The third issue with migratory sessions and session serialization is that the inability to store complex information in the session (e.g., a function that closes over scope) means that the developer has to write imperative code to serialize session state to implement complex user interactions like multi-screen wizards (which is a 400 line implementation in Lift). These complex, hand written serializations are error prone, can introduce security problems and are non-trivial to maintain.
The operational costs of supporting session affinity are not materially different from the operational costs of providing backing store for migratory sessions. On the other hand, there are many significant downsides to migratory sessions. Let's explore the advantages of Lift's design.
Lift's use of GUIDs associated with functions on the server:
- Increase the security of the application by guarding against cross site request forgeries, replay attacks, and insecure object references
- Decrease application development and maintenance time and costs
- Increase application interactivity, thus a much better user experience
- Increase in application richness because of simpler Ajax, multi-page Wizards, and Comet
- Improved application performance because fewer cycles are spent serializing and transmitting session information
- No difference in scalability... just add more servers to the front end to scale the front end of your application
The positive attributes of Lift's design decisions are evident at Foursquare which handles thousands of requests per second all served by Lift.
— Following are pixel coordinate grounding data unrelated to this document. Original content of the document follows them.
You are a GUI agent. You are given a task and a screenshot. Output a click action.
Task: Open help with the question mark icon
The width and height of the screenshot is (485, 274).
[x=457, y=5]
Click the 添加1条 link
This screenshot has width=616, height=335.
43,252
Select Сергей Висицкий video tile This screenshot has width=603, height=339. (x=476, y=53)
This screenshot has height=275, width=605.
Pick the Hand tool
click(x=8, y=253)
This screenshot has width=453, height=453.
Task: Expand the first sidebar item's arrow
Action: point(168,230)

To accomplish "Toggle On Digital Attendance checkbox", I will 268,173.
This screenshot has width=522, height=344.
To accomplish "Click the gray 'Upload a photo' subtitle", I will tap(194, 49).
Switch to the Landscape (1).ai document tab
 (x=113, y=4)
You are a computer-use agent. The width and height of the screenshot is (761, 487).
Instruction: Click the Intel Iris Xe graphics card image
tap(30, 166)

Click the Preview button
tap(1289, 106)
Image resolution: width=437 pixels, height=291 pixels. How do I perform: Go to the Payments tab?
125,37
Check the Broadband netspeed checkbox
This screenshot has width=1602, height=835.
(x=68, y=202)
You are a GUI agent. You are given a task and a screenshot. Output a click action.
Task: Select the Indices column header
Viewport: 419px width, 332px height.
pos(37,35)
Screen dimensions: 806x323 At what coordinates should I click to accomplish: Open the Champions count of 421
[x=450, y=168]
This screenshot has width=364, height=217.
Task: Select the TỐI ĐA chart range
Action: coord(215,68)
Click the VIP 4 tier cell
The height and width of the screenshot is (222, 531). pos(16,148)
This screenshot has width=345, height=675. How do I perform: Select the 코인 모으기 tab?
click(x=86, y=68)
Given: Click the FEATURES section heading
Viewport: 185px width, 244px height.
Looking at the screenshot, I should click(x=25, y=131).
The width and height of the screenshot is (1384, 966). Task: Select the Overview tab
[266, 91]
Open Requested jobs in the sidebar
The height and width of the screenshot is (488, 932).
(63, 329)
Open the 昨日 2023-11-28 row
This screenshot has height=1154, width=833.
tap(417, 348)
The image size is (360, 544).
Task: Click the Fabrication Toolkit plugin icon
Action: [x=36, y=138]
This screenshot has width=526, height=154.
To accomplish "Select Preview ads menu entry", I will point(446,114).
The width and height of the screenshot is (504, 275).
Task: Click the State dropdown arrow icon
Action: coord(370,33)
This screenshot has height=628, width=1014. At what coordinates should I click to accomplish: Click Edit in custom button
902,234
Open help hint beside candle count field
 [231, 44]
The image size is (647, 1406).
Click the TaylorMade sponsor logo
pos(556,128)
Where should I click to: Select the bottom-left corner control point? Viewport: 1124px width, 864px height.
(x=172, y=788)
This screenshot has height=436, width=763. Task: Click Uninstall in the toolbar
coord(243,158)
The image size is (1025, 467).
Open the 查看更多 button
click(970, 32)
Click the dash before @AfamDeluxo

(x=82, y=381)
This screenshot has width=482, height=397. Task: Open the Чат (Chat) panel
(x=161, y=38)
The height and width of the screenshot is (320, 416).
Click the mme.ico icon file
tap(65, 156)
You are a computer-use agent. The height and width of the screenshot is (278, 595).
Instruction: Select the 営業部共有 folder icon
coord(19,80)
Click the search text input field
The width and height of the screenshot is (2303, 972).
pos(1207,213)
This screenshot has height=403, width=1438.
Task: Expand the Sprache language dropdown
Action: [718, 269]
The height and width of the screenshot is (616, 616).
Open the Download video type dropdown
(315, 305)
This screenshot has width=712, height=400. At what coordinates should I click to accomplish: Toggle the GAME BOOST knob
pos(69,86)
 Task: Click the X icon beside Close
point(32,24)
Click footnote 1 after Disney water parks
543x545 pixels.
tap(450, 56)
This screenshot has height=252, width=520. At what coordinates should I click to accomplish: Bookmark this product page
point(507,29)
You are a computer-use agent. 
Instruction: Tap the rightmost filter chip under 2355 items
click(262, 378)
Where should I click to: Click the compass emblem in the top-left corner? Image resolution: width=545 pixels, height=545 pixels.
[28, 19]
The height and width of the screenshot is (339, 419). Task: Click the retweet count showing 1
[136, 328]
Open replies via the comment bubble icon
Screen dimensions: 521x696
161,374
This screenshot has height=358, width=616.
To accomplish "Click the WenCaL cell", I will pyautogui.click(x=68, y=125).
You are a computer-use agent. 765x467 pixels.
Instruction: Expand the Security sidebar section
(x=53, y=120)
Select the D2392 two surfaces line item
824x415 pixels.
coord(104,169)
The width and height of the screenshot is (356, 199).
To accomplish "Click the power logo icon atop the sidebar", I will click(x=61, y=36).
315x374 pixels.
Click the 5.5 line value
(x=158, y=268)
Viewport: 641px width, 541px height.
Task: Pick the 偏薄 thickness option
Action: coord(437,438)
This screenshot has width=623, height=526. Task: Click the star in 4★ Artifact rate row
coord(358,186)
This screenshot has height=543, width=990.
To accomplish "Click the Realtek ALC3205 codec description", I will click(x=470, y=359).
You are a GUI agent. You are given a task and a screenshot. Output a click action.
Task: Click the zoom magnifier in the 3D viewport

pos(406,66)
There are very few sites that have more traffic than Foursquare. They have scaled their web front end successfully and securely with Lift. Other high volume sites including Novell are successfully scaling with Lift.
If you are scaling your site, there are also commercial Lift Cloud manager tools that can help manage clusters of Lift's session requirements.
Lift provides a lot of choices for developing and deploying complex web applications. Lift can operate in a web container like any other Java web framework. If you choose to use certain Lift features and you are deploying across multiple servers, you need to have a session aware load balancer. Even when using Lift's session-affinity dependent features, Lift applications have higher performance, identical availability, identical scalability, better security, and better user experience than applications written with web frameworks such as Ruby on Rails, Struts, and GWT.